Investigators in Madrid
wanted to see how co-infection with hepatitis delta virus affected outcomes in people living with HIV.
They therefore
designed a retrospective study involving 1147 people who received care after
2004.
On entry to the
study, 45% of participants had hepatitis C virus antibodies, 7% had chronic hepatitis C virus infection and
1.5% were infected with hepatitis delta virus. During follow-up, a total of 233 people with HIV and hepatitis C
co-infection received interferon-based therapy and 45% achieved a sustained
virological response. A total of 524 participants had HIV mono-infection.
The study endpoints
were progression to decompensated liver disease or death.
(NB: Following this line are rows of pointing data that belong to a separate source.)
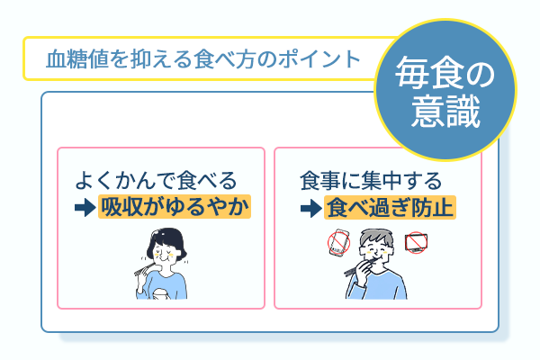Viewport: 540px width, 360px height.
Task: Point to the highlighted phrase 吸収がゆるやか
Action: tap(175, 208)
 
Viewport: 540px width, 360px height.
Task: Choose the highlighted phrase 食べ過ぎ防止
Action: tap(391, 208)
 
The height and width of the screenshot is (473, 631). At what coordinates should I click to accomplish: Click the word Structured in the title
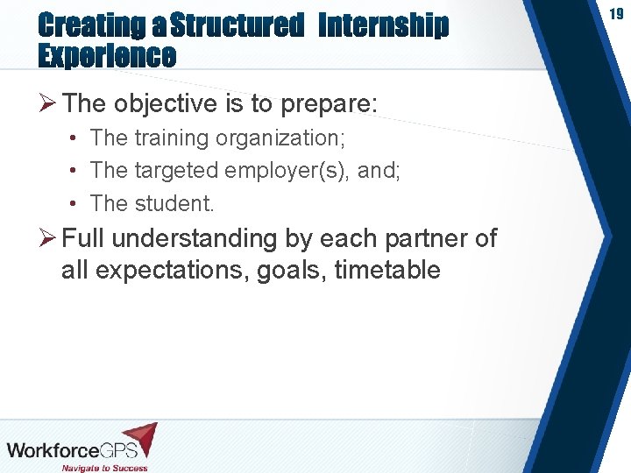click(237, 26)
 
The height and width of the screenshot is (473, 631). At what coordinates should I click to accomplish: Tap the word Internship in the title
click(383, 26)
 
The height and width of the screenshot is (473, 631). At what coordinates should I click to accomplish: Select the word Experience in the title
click(107, 57)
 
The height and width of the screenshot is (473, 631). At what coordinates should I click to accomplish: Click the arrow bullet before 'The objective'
click(49, 104)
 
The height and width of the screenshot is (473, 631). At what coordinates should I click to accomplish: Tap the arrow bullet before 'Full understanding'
click(49, 238)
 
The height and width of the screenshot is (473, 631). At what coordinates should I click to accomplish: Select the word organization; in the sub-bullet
click(282, 138)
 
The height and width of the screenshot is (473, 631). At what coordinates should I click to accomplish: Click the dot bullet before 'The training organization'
click(76, 138)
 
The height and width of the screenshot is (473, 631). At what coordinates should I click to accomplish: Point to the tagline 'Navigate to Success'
click(104, 467)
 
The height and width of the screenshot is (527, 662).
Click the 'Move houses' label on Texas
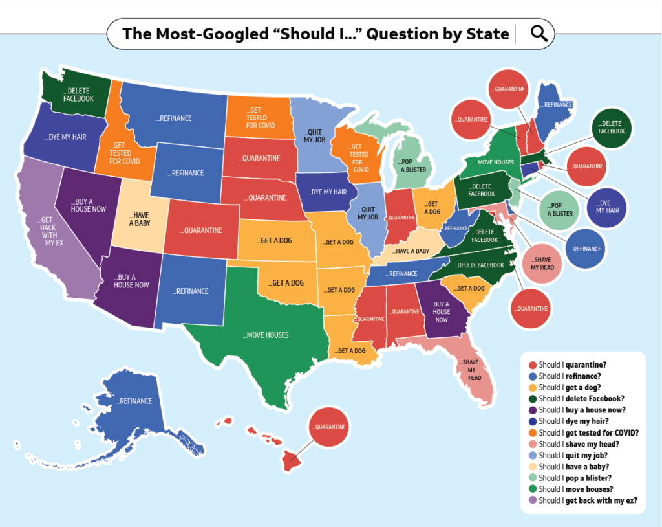pos(266,335)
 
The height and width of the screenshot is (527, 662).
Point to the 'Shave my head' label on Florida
pos(475,370)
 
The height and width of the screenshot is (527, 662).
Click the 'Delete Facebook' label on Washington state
pos(78,95)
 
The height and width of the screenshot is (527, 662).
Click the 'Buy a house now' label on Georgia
pos(442,311)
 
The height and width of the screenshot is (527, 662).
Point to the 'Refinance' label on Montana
pos(173,118)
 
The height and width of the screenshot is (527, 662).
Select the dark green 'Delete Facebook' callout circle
pos(611,127)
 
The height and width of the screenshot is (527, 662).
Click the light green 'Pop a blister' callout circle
pos(560,209)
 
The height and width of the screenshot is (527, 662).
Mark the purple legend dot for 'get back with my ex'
pos(532,500)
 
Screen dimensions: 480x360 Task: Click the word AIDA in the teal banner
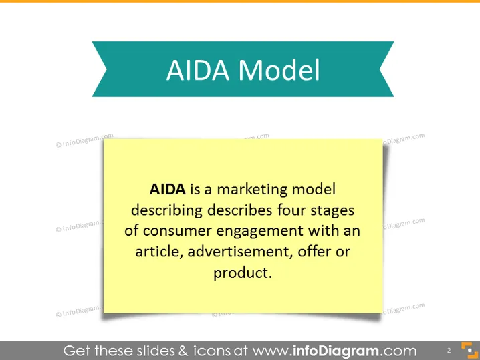point(198,70)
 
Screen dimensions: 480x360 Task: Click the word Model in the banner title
point(279,70)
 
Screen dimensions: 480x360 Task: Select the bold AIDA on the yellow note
point(167,189)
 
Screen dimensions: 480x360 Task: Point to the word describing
point(166,211)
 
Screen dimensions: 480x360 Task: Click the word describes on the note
point(240,210)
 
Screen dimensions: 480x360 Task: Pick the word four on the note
point(291,210)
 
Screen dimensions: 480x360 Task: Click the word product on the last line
point(241,273)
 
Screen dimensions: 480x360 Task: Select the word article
point(159,252)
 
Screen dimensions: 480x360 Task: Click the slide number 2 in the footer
point(449,351)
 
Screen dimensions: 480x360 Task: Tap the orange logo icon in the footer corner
point(469,350)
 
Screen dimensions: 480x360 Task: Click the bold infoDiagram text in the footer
point(336,351)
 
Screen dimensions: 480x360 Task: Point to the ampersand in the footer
point(183,351)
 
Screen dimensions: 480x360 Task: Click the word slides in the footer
point(156,351)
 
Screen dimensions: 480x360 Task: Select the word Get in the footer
point(77,351)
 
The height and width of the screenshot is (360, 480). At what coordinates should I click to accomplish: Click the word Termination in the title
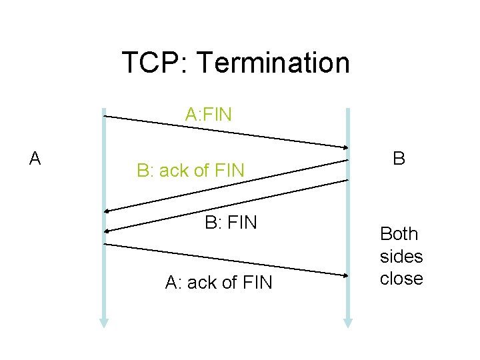point(273,63)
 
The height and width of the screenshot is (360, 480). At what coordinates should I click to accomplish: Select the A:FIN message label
point(209,115)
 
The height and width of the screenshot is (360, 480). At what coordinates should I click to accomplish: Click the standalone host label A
point(35,159)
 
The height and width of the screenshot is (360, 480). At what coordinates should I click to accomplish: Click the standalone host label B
point(399,159)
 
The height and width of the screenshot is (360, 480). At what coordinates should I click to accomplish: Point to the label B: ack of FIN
point(191,171)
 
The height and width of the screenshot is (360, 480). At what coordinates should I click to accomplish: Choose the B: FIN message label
point(231,222)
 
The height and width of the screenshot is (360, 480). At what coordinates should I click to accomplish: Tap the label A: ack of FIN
point(219,283)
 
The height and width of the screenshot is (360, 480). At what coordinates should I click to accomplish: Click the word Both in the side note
point(399,234)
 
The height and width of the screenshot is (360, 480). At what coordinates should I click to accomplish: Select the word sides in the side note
point(401,256)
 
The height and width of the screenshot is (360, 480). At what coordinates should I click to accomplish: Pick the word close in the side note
point(401,278)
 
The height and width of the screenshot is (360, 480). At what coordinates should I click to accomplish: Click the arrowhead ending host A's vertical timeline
point(104,322)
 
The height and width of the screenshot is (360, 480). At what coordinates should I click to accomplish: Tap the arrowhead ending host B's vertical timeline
point(348,322)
Most (81%) of the participants
in the study were men and the mean age was 42 years. Histories of
injecting drug use or
alcohol abuse were reported by 46% and 7%, respectively. At baseline,
85% of participants were taking HIV treatment and the mean CD4 count was
high at 566
cells/mm3.
Participants were
followed for a mean of 81 months. During this time, 15 people died of
liver-related causes and 26 developed a first episode of decompensated liver
disease.
The overall
liver-related mortality rate was 3.6%. But the rates were much higher
among people with hepatitis delta virus infection and individuals who
had an unsuccessful response to hepatitis C virus therapy (14 and 8.6%,
respectively).
The mean period of
survival for participants with HIV mono-infection was 101 months, which was
significantly longer than the 86 months (p < 0.001) observed in people with hepatitis D virus
co-infection and the 98 months for participants who did not respond to hepatitis C virus
therapy (p = 0.002).
Comparison with
patients with HIV mono-infection showed that co-infection with hepatitis delta virus was the
single biggest predictor of hepatic decompensation/death, increasing the risk
more than seven-fold (HR = 7.5; 95% CI, 1.84-30.8, p = 0.005). Baseline liver
stiffness was also a significant risk factor (HR = 1.1; 95% CI, 1.07-1.13, p
< 0.0001). A successful response to treatment for hepatitis C virus protected against disease
progression (HR = 0.11; 95% CI, 0.01-0.86, p = 0.03).
It is uncertain
how best to treat hepatitis delta virus. Protracted therapy with high-dose interferon
can have transient benefits, but it only rarely achieves complete viral
suppression. However, there is emerging evidence that long-term treatment with
tenofovir can reduce hepatitis delta virus replication and lessen liver damage.
The investigators therefore
recommend that all patients susceptible to hepatitis delta virus should
be vaccinated against hepatitis B virus
and that individuals with chronic hepatitis B should be screened for
hepatitis delta virus. The use of HIV/hepatitis B treatment regimens
that include tenofovir is also “encouraged.”